* [EXERCISE] Return the rows below, starting with the line that contains "Choose Scientific Colour" and continuing through the last line of the rows, copied line for line without changes. Leave the pictures out of your answer.

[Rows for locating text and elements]

....................

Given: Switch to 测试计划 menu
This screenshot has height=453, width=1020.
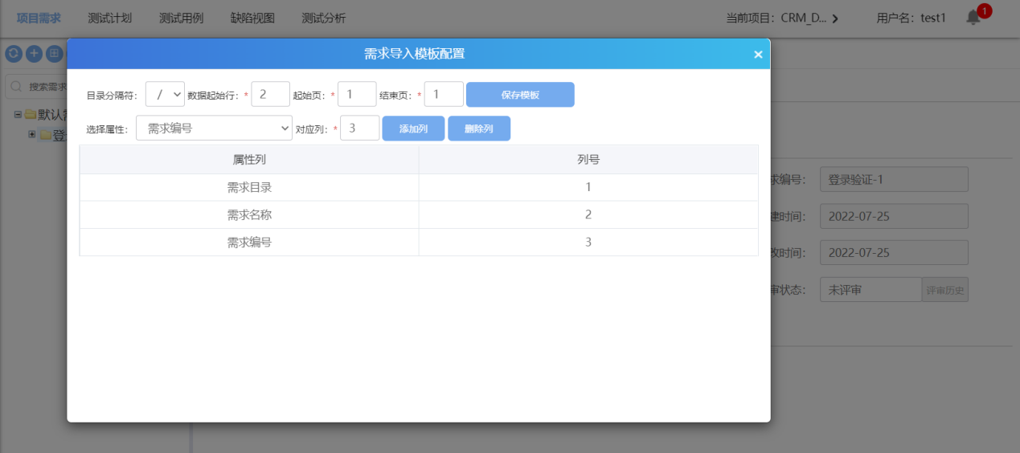Looking at the screenshot, I should (x=109, y=18).
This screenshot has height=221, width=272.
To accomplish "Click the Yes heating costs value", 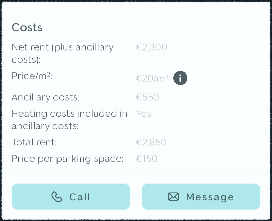I will tap(144, 113).
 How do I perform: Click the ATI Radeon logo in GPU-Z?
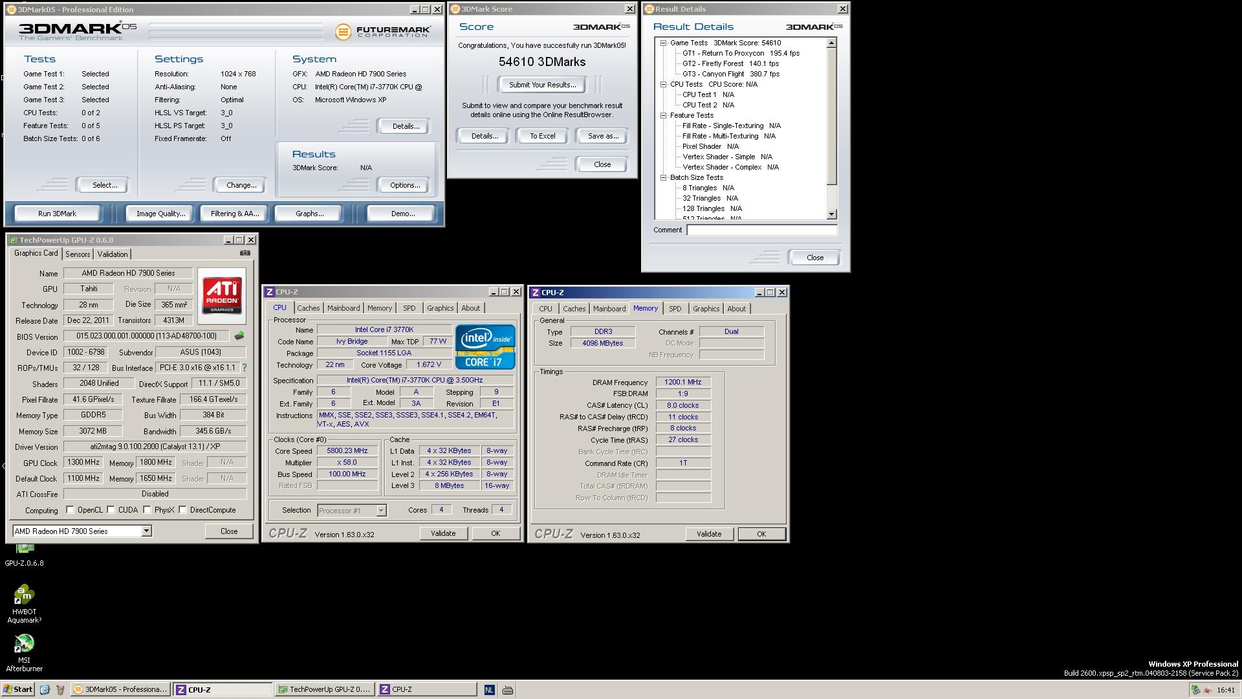222,296
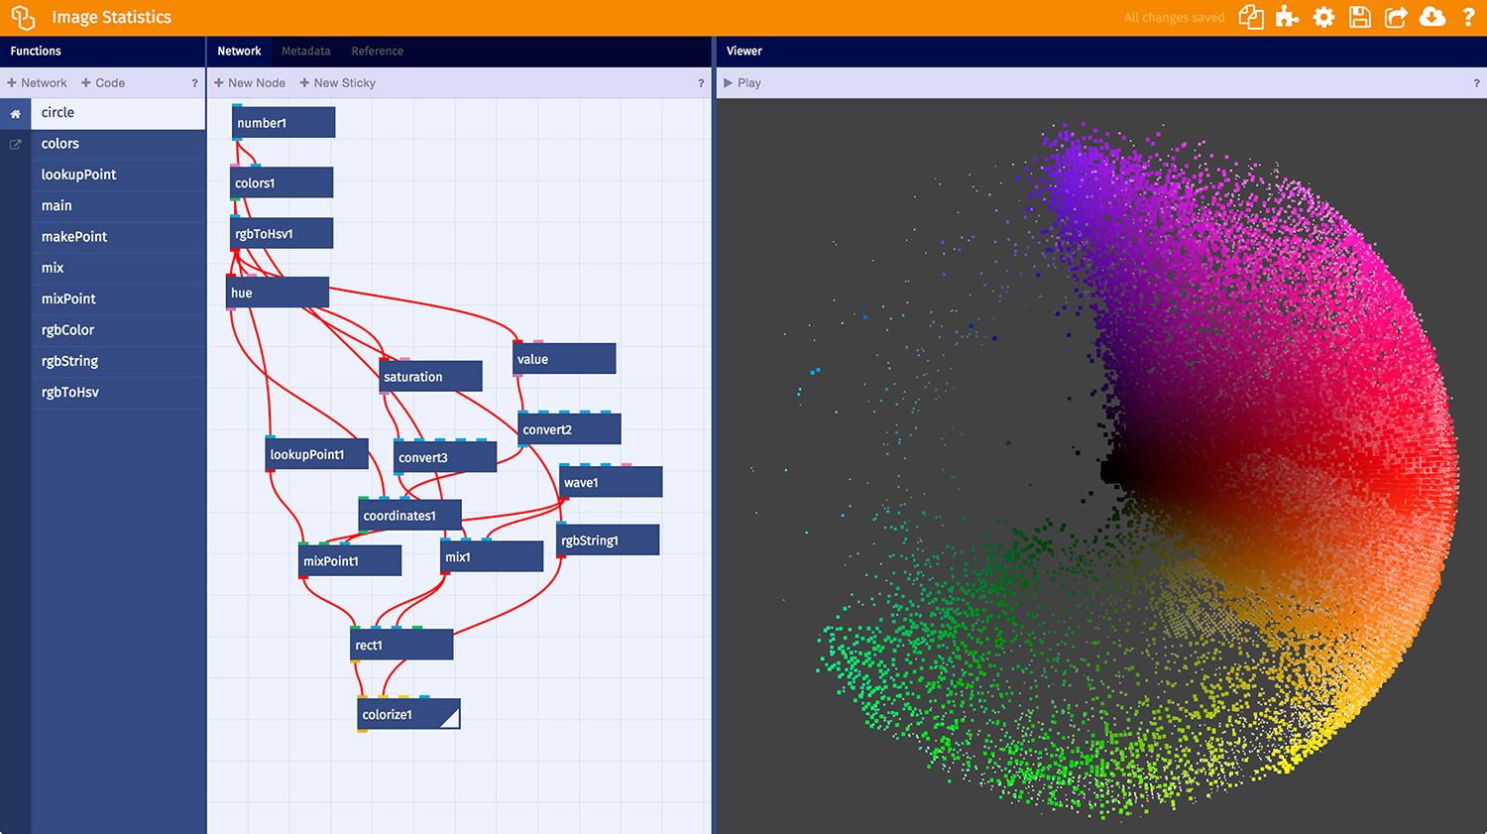Create a new function with + Network
Viewport: 1487px width, 834px height.
coord(37,82)
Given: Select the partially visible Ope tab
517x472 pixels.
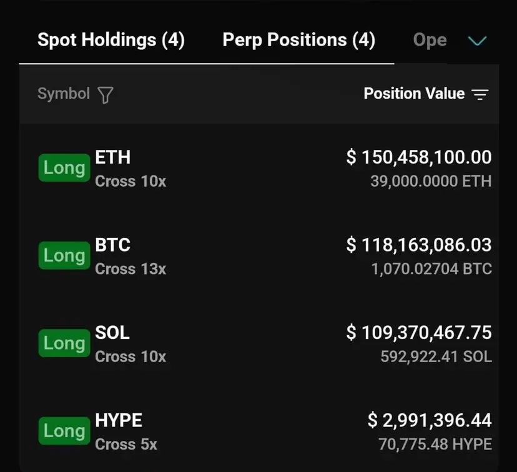Looking at the screenshot, I should pos(430,41).
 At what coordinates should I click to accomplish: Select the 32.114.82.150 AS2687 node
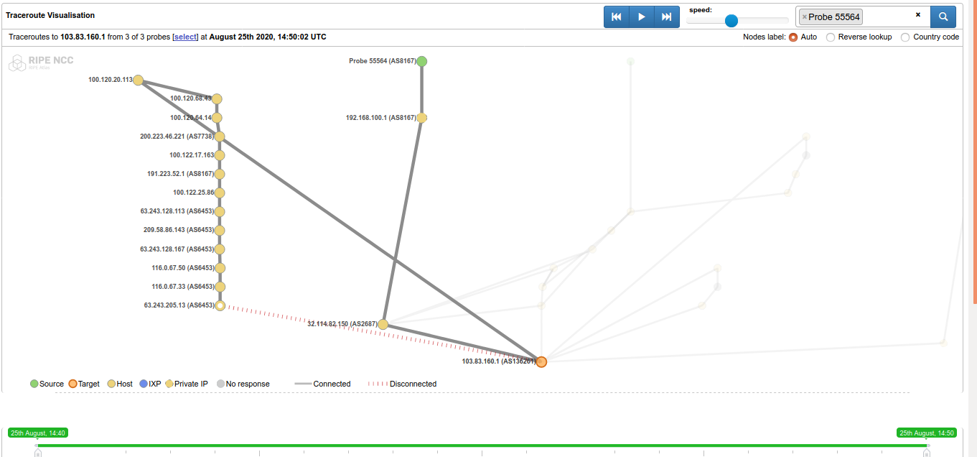click(383, 325)
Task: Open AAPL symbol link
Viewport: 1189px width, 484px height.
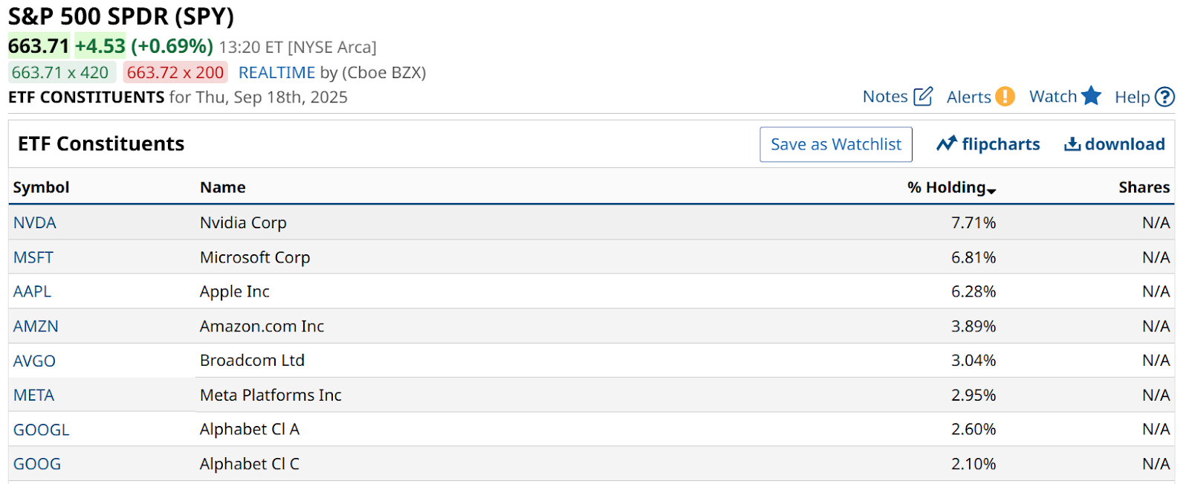Action: (33, 291)
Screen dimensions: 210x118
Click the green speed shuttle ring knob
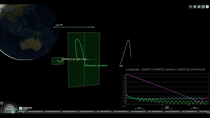[17, 109]
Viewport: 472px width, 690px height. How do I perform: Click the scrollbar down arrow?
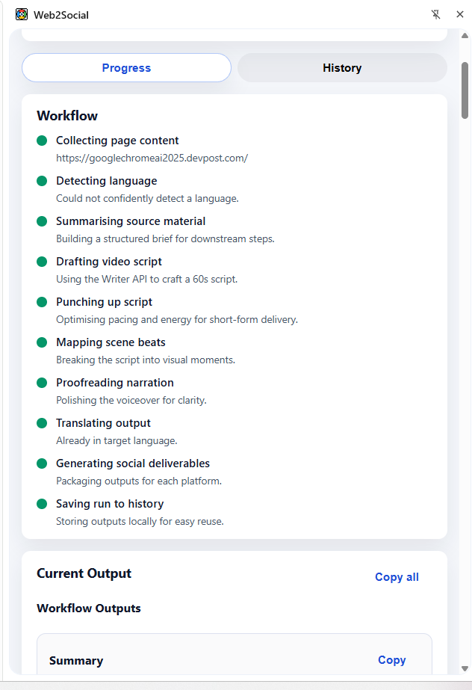[465, 668]
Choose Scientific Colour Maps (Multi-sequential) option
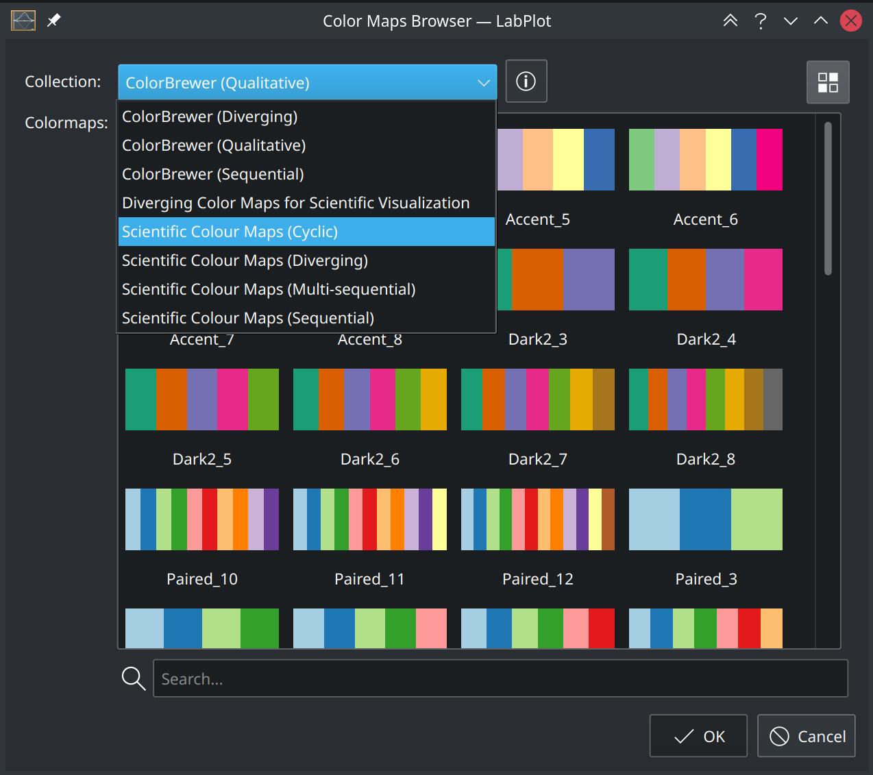 [269, 288]
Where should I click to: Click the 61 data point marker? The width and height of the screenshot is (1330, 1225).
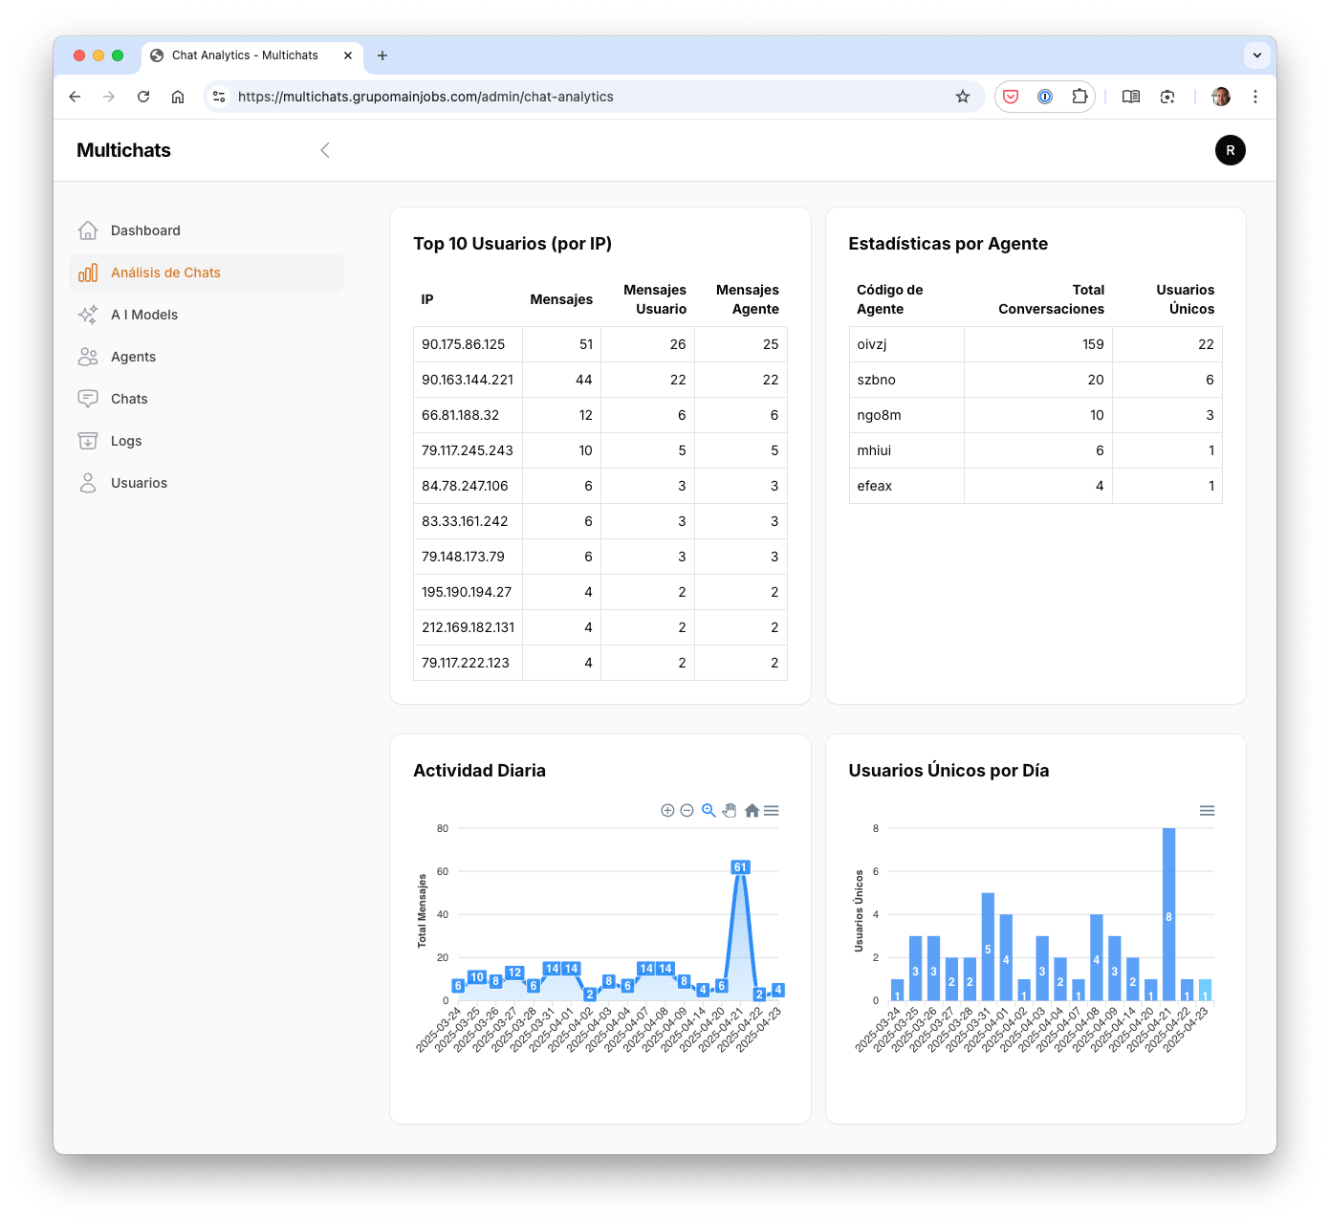pos(740,867)
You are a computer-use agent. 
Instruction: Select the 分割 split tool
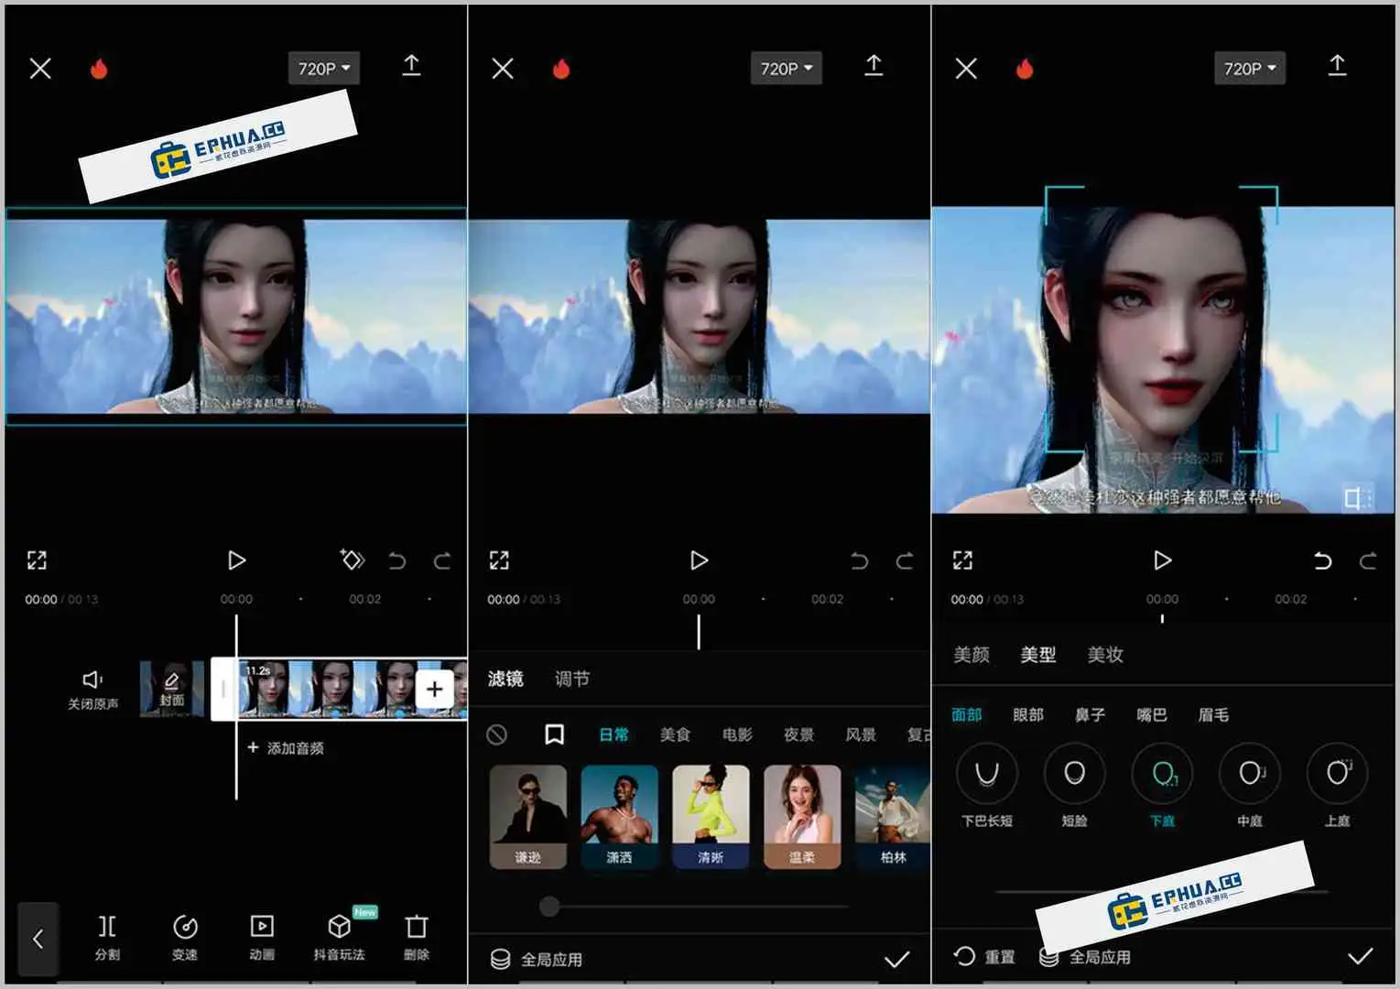[107, 936]
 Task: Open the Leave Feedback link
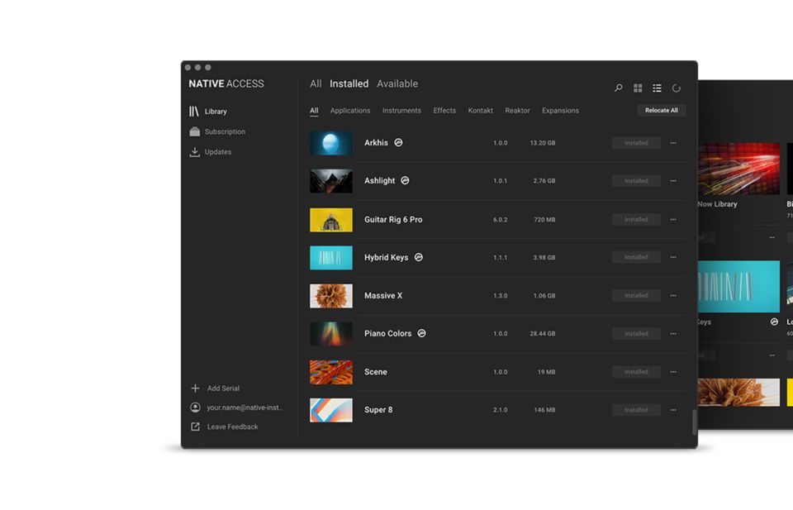coord(232,427)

....................

* [EXERCISE RESPONSE]
Choose Scientific Colour Maps (Multi-sequential) option
 [269, 288]
Where should I click to: Click the 61 data point marker? The width and height of the screenshot is (1330, 1225).
pos(740,867)
You are a computer-use agent. 
Instruction: Select the 分割 split tool
[107, 936]
 Task: Open the Leave Feedback link
coord(232,427)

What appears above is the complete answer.